Game of chance

STEVE SIMMONS -- Toronto Sun

, Last Updated: 3:14 PM ET


 I was a kid of 13 when the captain of the Knicks, Willis Reed, hobbled on to a basketball court for Game 7 of an NBA final he never should have played in -- and the New York audience has never forgotten.

 That image, even now, 34 years later, has never left my mind. The emotion that came from a small black and white television screen is still so evident.

 Those who are older -- at least 50 -- may tell you where they were when Bobby Baun, playing with a fractured bone in his right ankle in 1964, came off a stretcher to score an overtime goal for the Maple Leafs, sending a Stanley Cup final to a seventh game and an eventual Toronto win. It is a highlight everyone has heard about if not seen in scratchy highlights.

 Or younger viewers may recall the World Series home run that a gimpy-legged, pinch-hitting Kirk Gibson hit off the seemingly unhittable Dennis Eckersley in 1988.

 Now we wonder: Is tonight that night for Mats Sundin?

 Can this be his historical moment, his time to define a career in no need of definition, his opportunity to do the improbable? His chance to leave an imprint on a generation of believers?

 There is no indication as to whether the Maple Leafs captain will even play in Game 7 tonight against the Ottawa Senators tonight at the Air Canada Centre. There is pragmatism spoken from his coach, Pat Quinn, and guarded optimism that the best of the Leafs -- "Our horse," defenceman Ken Klee calls him -- can make an appearance when he is needed most.

 Something is wrong with the quadriceps muscle of his left leg. That much we believe. It may be strained. It may be torn. It may be pulled. Typically, no one is saying what it is, or how it happened.

 All Sundin would add to the puzzle is this: The injury came before he was tripped by Wade Redden on a breakaway in Ottawa in Game 4. That just made matters worse.

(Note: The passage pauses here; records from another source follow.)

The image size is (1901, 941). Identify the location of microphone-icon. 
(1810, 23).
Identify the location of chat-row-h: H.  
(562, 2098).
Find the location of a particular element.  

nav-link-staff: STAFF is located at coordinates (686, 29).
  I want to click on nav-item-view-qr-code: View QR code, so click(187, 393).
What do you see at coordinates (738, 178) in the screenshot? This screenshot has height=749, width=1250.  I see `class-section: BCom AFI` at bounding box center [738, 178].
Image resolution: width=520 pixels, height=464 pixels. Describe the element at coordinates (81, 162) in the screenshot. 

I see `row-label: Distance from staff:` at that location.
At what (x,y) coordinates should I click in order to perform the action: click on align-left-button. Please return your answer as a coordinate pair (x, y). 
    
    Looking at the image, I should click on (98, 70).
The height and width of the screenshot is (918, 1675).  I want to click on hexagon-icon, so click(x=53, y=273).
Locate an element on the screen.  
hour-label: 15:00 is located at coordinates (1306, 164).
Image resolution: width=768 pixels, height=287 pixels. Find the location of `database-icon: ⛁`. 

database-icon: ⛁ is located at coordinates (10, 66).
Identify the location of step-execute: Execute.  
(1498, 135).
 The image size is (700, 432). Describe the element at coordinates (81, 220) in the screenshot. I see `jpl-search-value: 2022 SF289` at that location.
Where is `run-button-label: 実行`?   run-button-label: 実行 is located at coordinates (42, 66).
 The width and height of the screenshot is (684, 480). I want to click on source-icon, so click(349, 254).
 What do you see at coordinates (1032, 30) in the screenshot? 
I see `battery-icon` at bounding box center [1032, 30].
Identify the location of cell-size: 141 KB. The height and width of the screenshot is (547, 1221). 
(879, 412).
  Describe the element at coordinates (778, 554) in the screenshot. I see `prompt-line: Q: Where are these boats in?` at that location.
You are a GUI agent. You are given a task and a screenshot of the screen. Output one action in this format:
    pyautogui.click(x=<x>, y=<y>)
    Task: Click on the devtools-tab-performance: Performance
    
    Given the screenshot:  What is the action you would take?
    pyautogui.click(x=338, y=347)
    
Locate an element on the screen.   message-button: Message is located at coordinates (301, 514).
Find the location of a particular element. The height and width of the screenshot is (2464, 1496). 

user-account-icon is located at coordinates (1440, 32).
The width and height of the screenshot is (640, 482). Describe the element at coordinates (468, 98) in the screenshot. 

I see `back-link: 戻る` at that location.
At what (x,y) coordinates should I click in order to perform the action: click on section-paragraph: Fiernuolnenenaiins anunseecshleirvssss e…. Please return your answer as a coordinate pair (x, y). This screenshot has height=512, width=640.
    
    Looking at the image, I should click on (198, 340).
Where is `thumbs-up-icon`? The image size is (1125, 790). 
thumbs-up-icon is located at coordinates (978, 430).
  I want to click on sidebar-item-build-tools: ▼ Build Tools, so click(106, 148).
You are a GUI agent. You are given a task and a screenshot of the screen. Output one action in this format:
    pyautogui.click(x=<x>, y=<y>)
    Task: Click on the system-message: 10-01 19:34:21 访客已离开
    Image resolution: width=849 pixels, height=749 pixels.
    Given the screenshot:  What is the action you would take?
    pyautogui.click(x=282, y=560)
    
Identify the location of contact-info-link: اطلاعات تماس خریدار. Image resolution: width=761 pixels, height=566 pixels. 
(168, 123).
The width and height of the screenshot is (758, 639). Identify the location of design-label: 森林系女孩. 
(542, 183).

 This being Sundin, there should be no question about his will to play, or his ability to play hurt. That he has demonstrated historically by the number of times he has played when he shouldn't have -- most recently in other playoff series.

 "I'll give it a try and see how it feels," Sundin said after leisurely skating for more than 30 minutes yesterday, mostly by himself, mostly pushing with his right leg. "I'll give it a good try at the morning skate (today) and see how I feel.

 "I'm just trying to get to the point where I can get in a game ... It was heartbreaking (to watch Game 6 ) ... I'm not trying to give (false hope). I had a light skate. Another day and another night of rest and (this) morning we'll make a decision."

 A decision that won't be taken lightly by either Sundin or Quinn.

 Quinn can do what the Knicks did in 1970, when they taped up Willis Reed, had him limp on to the court and inspire the fans and his team by his mere appearance. He can play that emotional card but not without some kind of peril.

 Would he choose to dress Sundin ostensibly as window dressing, to charge up an already fully charged crowd?

 That, by itself, is not an easy decision at this or any time. The Leafs are undermanned against the Senators. A less than able Sundin may provide emotion but not necessarily prominence in the lineup.

 REASONABLE RISK

 "We've said he'll play when he's ready, and I'm not sure he's ready," Quinn said. "I would never put him at risk for further injury. But if he's at what the medical staff thinks is a reasonable risk, then you measure it out."

 The decision is delicate either way with this series and a season held in the balance. There is little margin for error here, little time to wait.

 But there's a chance, however slim, for Sundin to make a difference. A chance for him to make the kind of history that no one ever sees coming, not from Willis Reed or Bobby Baun or Kirk Gibson.